Could you transcribe the items below, starting with the line that contains "The width and height of the screenshot is (1250, 679)." and going on through the line that contains "(x=123, y=64)", keeping every line identical?

##### Dataset records #####

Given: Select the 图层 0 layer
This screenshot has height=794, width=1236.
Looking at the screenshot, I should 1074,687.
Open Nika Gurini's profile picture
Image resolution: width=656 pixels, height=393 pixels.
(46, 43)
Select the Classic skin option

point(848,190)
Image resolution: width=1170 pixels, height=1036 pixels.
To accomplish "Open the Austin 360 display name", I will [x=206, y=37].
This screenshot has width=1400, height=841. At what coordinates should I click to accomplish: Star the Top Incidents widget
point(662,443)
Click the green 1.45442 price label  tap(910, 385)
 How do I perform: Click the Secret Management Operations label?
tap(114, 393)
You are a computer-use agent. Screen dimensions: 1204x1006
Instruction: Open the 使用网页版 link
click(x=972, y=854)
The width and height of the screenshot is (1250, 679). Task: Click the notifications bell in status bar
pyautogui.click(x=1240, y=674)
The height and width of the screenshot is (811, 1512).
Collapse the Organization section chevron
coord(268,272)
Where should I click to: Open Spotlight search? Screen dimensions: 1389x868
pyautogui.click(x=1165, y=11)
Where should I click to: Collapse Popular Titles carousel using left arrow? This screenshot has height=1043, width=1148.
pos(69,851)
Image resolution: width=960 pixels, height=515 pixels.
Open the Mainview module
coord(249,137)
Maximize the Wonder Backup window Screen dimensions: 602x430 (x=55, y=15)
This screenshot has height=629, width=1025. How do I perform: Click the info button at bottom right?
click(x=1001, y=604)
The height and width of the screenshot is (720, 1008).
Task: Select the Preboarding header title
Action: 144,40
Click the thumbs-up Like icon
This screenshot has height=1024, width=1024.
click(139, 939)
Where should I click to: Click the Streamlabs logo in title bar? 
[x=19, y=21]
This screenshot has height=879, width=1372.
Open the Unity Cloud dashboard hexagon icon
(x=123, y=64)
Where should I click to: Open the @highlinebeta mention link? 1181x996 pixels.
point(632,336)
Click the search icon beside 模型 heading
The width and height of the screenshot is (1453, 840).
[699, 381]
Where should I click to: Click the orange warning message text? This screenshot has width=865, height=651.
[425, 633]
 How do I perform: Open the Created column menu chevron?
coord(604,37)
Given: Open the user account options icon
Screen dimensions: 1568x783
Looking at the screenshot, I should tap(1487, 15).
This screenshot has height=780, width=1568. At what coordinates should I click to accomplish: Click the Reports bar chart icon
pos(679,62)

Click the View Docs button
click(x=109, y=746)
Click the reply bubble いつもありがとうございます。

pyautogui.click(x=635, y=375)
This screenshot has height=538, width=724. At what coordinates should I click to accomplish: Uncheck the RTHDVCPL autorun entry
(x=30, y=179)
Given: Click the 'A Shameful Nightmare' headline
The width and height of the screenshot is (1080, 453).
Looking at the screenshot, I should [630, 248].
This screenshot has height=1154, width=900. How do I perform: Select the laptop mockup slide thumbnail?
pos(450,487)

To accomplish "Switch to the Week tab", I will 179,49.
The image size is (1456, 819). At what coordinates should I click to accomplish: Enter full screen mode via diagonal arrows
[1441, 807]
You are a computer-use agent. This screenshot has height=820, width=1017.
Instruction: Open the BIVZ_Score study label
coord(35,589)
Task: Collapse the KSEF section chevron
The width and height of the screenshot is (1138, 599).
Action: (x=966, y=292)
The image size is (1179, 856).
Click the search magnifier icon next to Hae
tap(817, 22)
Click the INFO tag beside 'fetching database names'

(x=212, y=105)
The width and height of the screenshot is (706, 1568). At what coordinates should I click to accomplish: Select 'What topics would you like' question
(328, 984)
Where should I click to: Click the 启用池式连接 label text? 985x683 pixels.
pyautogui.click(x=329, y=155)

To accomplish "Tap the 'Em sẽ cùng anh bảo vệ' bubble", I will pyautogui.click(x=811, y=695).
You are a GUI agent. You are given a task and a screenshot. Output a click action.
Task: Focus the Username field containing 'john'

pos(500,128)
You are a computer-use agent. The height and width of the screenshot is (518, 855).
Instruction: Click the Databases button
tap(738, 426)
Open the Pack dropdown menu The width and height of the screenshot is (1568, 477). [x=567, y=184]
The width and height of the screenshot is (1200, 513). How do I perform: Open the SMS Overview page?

#####

◆ Exercise output ◆
The width and height of the screenshot is (1250, 679). Task: Click the notifications bell in status bar
pyautogui.click(x=1240, y=674)
The height and width of the screenshot is (811, 1512).
Collapse the Organization section chevron
coord(268,272)
Where should I click to: Open Spotlight search? Screen dimensions: 1389x868
pyautogui.click(x=1165, y=11)
Where should I click to: Collapse Popular Titles carousel using left arrow? This screenshot has height=1043, width=1148.
pos(69,851)
Image resolution: width=960 pixels, height=515 pixels.
Open the Mainview module
coord(249,137)
Maximize the Wonder Backup window Screen dimensions: 602x430 (x=55, y=15)
This screenshot has height=629, width=1025. How do I perform: Click the info button at bottom right?
click(x=1001, y=604)
The height and width of the screenshot is (720, 1008).
Task: Select the Preboarding header title
Action: 144,40
Click the thumbs-up Like icon
This screenshot has height=1024, width=1024.
click(139, 939)
Where should I click to: Click the Streamlabs logo in title bar? 
[x=19, y=21]
This screenshot has height=879, width=1372.
Open the Unity Cloud dashboard hexagon icon
(x=123, y=64)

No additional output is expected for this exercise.